Very often, I find that understanding the proof dramatically improves my understanding of the definitions (noticing a theme here?). It makes it much clearer to see why they were crafted how they were, or under which types of cases the theorem doesn’t hold. But especially, understanding proofs means you’re gaining skill in understanding how proofs work, how they actually bring about the conclusion. Proofs are made of techniques, which are modular mechanisms that can be brought to bear on other problems. And that’s what will get you the next level of skill.

Generating

After you’ve attained a skill level that lets you fully understand a proof, the next level of skill is where you could have generated the proofs yourself, given the theorem statement. After that it goes backward; given the definitions, can you generate the theorem? And given only a pre-formal understanding of the domain, can you generate the definitions?

Proofs

Being able to prove theorems is a huge part of what you are aiming for when training to become a mathematician. And I think it’s also often a sufficient level of skill. There are many domains where there are conjectures left and right, and the shortage is in proving them.

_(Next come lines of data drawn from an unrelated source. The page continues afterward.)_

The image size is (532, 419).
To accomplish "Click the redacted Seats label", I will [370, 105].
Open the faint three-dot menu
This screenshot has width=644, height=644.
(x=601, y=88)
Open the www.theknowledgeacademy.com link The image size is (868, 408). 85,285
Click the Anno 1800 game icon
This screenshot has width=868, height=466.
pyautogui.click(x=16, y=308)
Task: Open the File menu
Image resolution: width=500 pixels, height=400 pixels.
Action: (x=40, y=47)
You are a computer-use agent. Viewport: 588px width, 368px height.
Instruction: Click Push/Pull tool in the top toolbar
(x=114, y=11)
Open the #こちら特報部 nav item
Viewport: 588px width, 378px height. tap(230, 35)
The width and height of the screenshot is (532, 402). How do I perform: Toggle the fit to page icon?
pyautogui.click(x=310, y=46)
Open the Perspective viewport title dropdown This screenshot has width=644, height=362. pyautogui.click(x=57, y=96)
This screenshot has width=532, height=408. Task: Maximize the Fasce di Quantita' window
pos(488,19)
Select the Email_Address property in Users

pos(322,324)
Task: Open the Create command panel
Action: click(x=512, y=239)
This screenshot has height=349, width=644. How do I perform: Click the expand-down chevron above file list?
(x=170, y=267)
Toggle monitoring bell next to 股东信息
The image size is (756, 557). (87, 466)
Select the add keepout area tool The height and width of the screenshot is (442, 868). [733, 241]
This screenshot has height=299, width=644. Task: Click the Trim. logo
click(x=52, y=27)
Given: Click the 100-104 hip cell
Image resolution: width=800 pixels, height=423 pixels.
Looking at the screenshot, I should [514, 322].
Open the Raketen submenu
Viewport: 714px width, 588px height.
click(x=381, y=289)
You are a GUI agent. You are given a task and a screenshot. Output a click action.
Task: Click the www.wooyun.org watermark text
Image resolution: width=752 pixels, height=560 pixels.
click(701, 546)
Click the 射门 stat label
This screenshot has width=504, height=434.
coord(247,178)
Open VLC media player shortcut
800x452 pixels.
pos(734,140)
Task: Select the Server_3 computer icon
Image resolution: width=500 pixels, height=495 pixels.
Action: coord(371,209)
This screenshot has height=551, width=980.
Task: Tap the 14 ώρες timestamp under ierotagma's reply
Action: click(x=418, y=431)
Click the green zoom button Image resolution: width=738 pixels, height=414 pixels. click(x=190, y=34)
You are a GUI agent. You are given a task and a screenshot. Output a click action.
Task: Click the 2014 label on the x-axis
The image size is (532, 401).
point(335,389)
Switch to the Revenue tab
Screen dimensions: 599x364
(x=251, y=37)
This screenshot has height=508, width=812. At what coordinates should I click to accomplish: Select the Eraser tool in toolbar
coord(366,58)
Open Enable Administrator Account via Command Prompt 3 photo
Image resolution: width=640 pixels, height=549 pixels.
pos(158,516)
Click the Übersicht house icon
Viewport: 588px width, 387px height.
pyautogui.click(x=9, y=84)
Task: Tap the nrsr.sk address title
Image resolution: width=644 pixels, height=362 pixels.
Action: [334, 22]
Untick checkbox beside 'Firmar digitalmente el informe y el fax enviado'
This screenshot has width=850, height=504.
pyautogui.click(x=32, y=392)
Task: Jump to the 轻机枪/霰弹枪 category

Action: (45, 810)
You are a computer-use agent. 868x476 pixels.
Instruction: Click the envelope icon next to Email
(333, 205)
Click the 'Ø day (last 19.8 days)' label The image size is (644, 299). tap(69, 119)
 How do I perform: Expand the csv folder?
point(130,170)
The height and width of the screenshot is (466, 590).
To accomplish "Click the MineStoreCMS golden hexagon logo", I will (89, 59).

You may be thinking about some famous conjectures whose proofs would be the ultimate high-status accomplishment, such as the Riemann hypothesis or P = NP. But I think these are so famous exactly because they are exceptional; once someone has located a very very convincing conjecture, it’s usually relatively easy to prove it. Usually the reasons we believe them are the essence of why they’re true, and thus we can locate a proof by translating our reasons into the formal math. So when the proof resists being found, it becomes even more conspicuous and interesting. Proving theorems is also a challenge that is well-suited to prizes, because solutions are objectively validatable. It would be significantly harder to judge a prize for someone to come up with great conjecture (let alone great definitions).

Theorems

Generating interesting theorems in a domain requires quite a lot of insight and creativity. Many simple theorems will follow naturally from definitions; these are often considered “basic properties” or “lemmas”. An example would be the linearity of the derivative, or the chain rule, or the infinitude of primes. Checking examples is also a form of theorem; for example, you could check whether a property holds for the empty set, or the identity function. These kind of checks can usually be done as part of understanding definitions (and will be a basic skill for working mathematicians).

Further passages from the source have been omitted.